第17話:Cry for Freedom

7月初旬、蒸し暑さの残る夕方。

舞依はスタジオのドアを押し開くと、染みついたアンプの匂いと微かな埃の香りが鼻をくすぐった。


何度も通った場所。ここでバンド仲間たちと音を重ね、夢を語り合い、音楽で生きることを誓った。


マイクスタンドの前に歩み寄る。片手でマイクを持ち上げ、その感触を確かめる。

指先でケーブルをなぞりながら、ゆっくりと深呼吸する。


8月には「全国ティーンズバンドフェス」の決勝トーナメントが控えている。勝ち抜いたら、さらに大きなステージが待っている。


「……いけるよな」

練習が始まる前に、舞依は小さくつぶやいた。

すると、その瞬間、記憶の波が押し寄せた。――――――


舞依の両親は、共に東都大学卒のエリート。

父は国家公務員として重要な政策を手がける官僚。

母はベンチャー企業の社長として、自らのビジョンを形にする仕事に没頭している。

どちらも多忙で、家庭にいる時間はほとんどない。

舞依のステージを見たことも一度もなかった。


彼らにとって、東都大学進学は「努力して勝ち取る目標」ではなく、「当然の道」。

特別な選択ではなく、生まれた時点で決まっている進路のようなもので、

それは信念に近いものだった。

選択肢の幅を広げるためではなく、単にその道を歩むことが当たり前。

舞依はそんな環境で育ち、自然と「自分も東都大学に行くのだろう」と思い込んでいた。


小学生のある日、舞依は叔母のアトリエを訪れていた。

窓から差し込む柔らかな陽の光に包まれたその空間には、絵の具の香りと静けさが漂い、心が不思議と落ち着く。

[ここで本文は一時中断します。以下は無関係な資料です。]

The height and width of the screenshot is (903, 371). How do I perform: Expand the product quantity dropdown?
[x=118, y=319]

ふとした瞬間、舞依は自然と口ずさんでいた。お気に入りの曲。その旋律がアトリエの空気に溶け込む。

すると、キャンバスに筆を走らせていた叔母の手が止まり、舞依をまっすぐ見つめた。驚きと感動が入り混じったような眼差しだった。


「舞依、すごくいい声ね。こんな素敵な歌を、もっとたくさんの人に聴かせたらいいのに。」


その一言は、舞依の心の奥深くに、やさしくも強く響いた。それまで歌うことは、ただ楽しくて気まぐれな遊びのひとつにすぎなかった。

しかし、叔母の言葉はその遊びに意味を与え、初めて「誰かに届けたい」と思わせてくれた。

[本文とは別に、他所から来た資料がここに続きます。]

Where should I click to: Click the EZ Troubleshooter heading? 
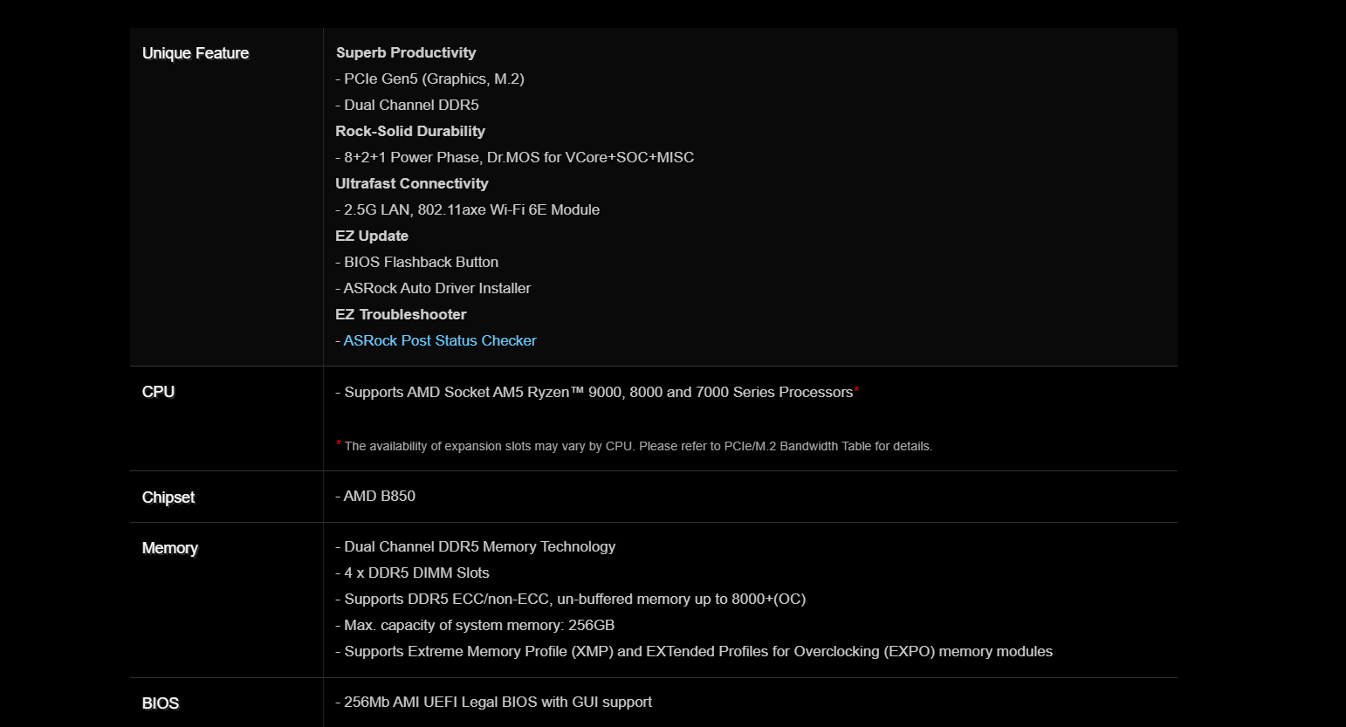tap(402, 314)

その日から、舞依の中で何かが変わった。「歌いたい」ではなく、「伝えたい」——その感情に突き動かされるように、彼女は小学校のコーラス部に入部する。


初めて仲間と声を重ねた瞬間、舞依は鳥肌が立つような感動に包まれた。ひとつの音が、誰かの声と重なって、美しく広がる。そのハーモニーに、舞依はすっかり魅了された。


叔母とのひとときは、彼女にとってただの記憶ではない。音楽に目覚める「始まりの場所」であり、歌うことが人生の中心になっていく予感を初めて感じた瞬間だった。


そして中学に入学すると、軽音部の存在を知る。バンド——それまで舞依にとっては、どこか遠い世界のものだった。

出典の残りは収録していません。